High-Order Implicit Large-Eddy Simulation of Flow over a Marine Propeller

TL;DR

This paper presents the first high-order, eddy-resolving simulation of flow over a marine propeller using a novel high-order sliding-mesh method, accurately capturing turbulence and vortex dynamics across various conditions.

Contribution

It introduces a new high-order sliding-mesh method with flux reconstruction and dynamic curved mortars for complex rotating geometries, enabling accurate, low-dissipation simulations of marine propeller flows.

Findings

Accurate load predictions validated against experiments.

Captured broad turbulence spectrum with coarse grids.

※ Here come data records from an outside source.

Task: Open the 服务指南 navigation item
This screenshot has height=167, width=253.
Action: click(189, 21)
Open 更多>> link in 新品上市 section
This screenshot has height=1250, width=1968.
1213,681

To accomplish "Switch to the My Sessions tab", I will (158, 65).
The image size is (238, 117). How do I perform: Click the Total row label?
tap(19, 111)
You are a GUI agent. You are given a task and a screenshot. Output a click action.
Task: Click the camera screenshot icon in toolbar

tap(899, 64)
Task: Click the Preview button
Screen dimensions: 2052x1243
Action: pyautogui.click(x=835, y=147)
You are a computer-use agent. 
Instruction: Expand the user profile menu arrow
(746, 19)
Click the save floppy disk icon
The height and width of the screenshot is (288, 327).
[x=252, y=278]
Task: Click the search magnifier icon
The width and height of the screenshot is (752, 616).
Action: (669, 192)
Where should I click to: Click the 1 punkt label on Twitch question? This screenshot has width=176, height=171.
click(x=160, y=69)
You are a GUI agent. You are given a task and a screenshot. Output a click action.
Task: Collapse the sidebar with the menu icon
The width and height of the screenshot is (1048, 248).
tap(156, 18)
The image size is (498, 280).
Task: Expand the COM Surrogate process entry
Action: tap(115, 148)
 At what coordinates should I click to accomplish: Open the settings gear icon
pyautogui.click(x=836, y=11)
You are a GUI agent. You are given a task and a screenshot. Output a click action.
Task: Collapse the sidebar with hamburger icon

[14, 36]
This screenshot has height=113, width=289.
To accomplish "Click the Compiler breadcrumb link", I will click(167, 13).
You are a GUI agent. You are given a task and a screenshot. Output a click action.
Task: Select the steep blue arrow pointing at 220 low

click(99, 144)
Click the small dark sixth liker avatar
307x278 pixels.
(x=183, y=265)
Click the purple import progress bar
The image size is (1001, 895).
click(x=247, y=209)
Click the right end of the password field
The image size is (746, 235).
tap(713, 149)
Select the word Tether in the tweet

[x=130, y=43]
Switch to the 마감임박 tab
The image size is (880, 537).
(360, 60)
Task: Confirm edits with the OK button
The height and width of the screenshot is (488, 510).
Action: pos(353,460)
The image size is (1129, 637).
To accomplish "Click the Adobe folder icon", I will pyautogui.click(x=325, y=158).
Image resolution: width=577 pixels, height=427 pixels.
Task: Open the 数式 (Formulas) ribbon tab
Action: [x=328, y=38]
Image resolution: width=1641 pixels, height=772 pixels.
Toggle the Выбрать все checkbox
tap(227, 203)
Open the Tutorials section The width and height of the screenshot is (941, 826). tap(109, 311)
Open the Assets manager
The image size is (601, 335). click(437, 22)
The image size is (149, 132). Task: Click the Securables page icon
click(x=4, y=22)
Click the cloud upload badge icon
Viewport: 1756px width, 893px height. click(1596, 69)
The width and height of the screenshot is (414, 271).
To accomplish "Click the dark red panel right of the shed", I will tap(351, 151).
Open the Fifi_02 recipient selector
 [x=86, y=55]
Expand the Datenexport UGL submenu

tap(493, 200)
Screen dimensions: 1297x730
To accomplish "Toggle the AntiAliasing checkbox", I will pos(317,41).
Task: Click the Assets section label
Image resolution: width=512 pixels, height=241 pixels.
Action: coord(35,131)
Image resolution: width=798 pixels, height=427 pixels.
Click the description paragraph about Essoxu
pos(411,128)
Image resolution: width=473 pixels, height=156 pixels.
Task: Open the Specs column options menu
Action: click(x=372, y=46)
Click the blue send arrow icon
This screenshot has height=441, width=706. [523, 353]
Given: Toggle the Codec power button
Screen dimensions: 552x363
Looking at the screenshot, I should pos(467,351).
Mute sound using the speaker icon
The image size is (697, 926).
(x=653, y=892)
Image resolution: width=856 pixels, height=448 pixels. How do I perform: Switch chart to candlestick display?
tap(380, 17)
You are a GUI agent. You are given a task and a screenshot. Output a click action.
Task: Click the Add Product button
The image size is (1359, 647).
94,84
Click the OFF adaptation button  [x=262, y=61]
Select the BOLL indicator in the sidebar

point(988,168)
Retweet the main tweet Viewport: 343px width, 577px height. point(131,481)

Analyzed vortex formation and flow instability processes.

Abstract

We report the first high-order eddy-resolving simulation of flow over a marine propeller using a recently developed high-order sliding-mesh method. This method employs the flux reconstruction framework and a new dynamic curved mortar approach to handle the complex rotating geometries. For a wide range of working conditions, it is validated to predict the loads very accurately against experiments. The method's low-dissipation characteristic has allowed the capturing of a broad spectrum of turbulence structures for very long distances even on a very coarse grid. Comparison with a previous low-order simulation is also carried out to show the low-dissipation advantage of the present simulations. From detailed load analysis, the major loads and their distributions and time and frequency scales are identified. Visualizations of the instantaneous, phase-averaged, and time-averaged flow fields have revealed the processes of tip vortex formation, major vortex evolutions, and flow instability developments at different working conditions. The effects of different fairwaters on the propeller's overall performance are also quantitatively assessed.